Spatially resolved measurement of contamination of a protective glass of a laser tool

Background of the invention

The invention relates to an operating method for a laser tool and a laser tool, wherein a laser beam emerges through a protective glass.

The optics of laser tools, such as laser welding heads or laser processing heads, are often protected from contamination by protective glasses. Such contamination can be, for example, weld spatter or other particles. Dirt often accumulates on the protective glass. The one through the protective glass

The laser beam emerging towards the workpiece is scattered by the dirt or otherwise deflected. On the one hand, this reduces the light output of the laser beam available for processing the workpiece. on the other hand Laser radiation reflected from the dirt can damage optical components of the laser tool.

From DE 101 13 518 A1 it is known to measure the degree of contamination of a protective glass, which is carried by a laser processing head, by observing the entire surface of the protective glass through which the laser beam passes through a scattered radiation detector arranged outside the laser beam. The scattered radiation detector can be inserted into an opening in a wall of a housing of the laser processing head and aligned obliquely towards the protective glass.

Task of the invention

It is an object of the invention to improve the operability of laser tools.

Description of the invention

This object is achieved according to the invention by a method according to claim 1 and a laser tool according to claim 11. The respective subclaims and the description describe advantageous variants or embodiments.

According to the invention, an operating method for a laser tool is provided. The laser tool can be designed, for example, as a laser welding head or as a laser cutting head or can include a laser welding head or a laser cutting head. The laser tool is preferably a laser tool according to the invention described below.

In the operating method according to the invention, a laser beam is deflected using scanner optics and emerges through a protective glass. The protective glass is thus arranged on the exit side of the scanner optics and possibly a focusing optics of the laser tool. By moving the scanner optics into different positions or orientations, the laser beam is deflected and can be moved across a workpiece. This changes The position at which the laser beam passes through the protective glass also changes. The scanner optics can be formed with a galvoscanner.

According to the invention, several detectors are arranged around the protective glass. The detectors are used to detect the light of the laser beam that is deflected, in particular scattered, on the protective glass from the direction of propagation of the laser beam. This part of the laser beam is also referred to below as scattered light or scattered light components. The detectors are preferably each designed as a scattered light sensor. The scattered light sensors can each have a photodiode. Alternatively, the detectors can each have a thermal imaging camera. Typically at least three, preferably at least six, detectors are provided. The detectors are usually evenly distributed around the protective glass. By using multiple detectors, the fact can be taken into account that dirt on the protective glass can scatter the laser light of the laser beam in different directions. Scattered laser light from the laser beam is referred to as scattered light components. The term multiple detectors is defined in this document as a number of two or more detectors.

Further according to the invention, a level of the laser light deflected, in particular scattered, on the protective glass is detected by the detectors depending on the position of the scanner optics. In other words, it measures how much laser light is present at the current position of the scanner optics, i.e. H. is deflected, in particular scattered, from the direction of propagation of the laser beam in the area of the protective glass currently irradiated by the laser beam.
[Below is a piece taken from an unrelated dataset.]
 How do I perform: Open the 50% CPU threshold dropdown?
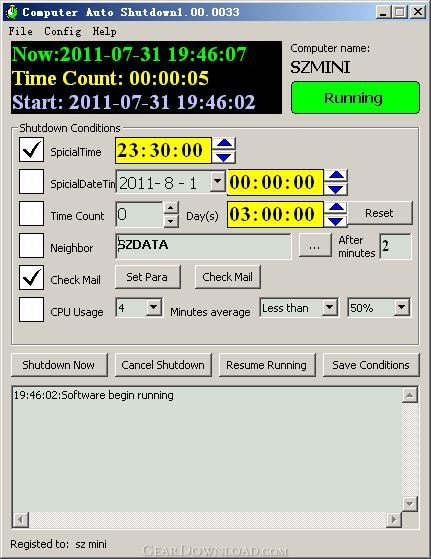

The contamination of the protective glass is thus recorded in a spatially resolved manner. This location-dependent contamination information can be used for further operation of the laser tool.

Preferably, the level of the laser light deflected, in particular scattered, on the protective glass is compared with a predefined limit value. This allows for the respective position of the scanner optics or the corresponding position Information can be obtained on the protective glass as to whether the protective glass is sufficiently clean or impermissibly dirty.

The limit value can be set when installing the currently used protective glass using a reference measurement. To do this, the laser beam can be moved once over the protective glass while the respective level of scattered light is recorded. Different optical properties, in particular different scattering properties, of different protective glasses can be compensated for in this way. The limit value can be determined by applying a predefined percentage or absolute markup to the amount of deflected, in particular scattered, laser light determined on the new protective glass.

Particularly preferably, exceeding the limit value and the associated position of the scanner optics are saved. Storing this information can be done particularly easily in a matrix. By evaluating the stored information, it can be easily determined in which areas the protective glass is excessively dirty.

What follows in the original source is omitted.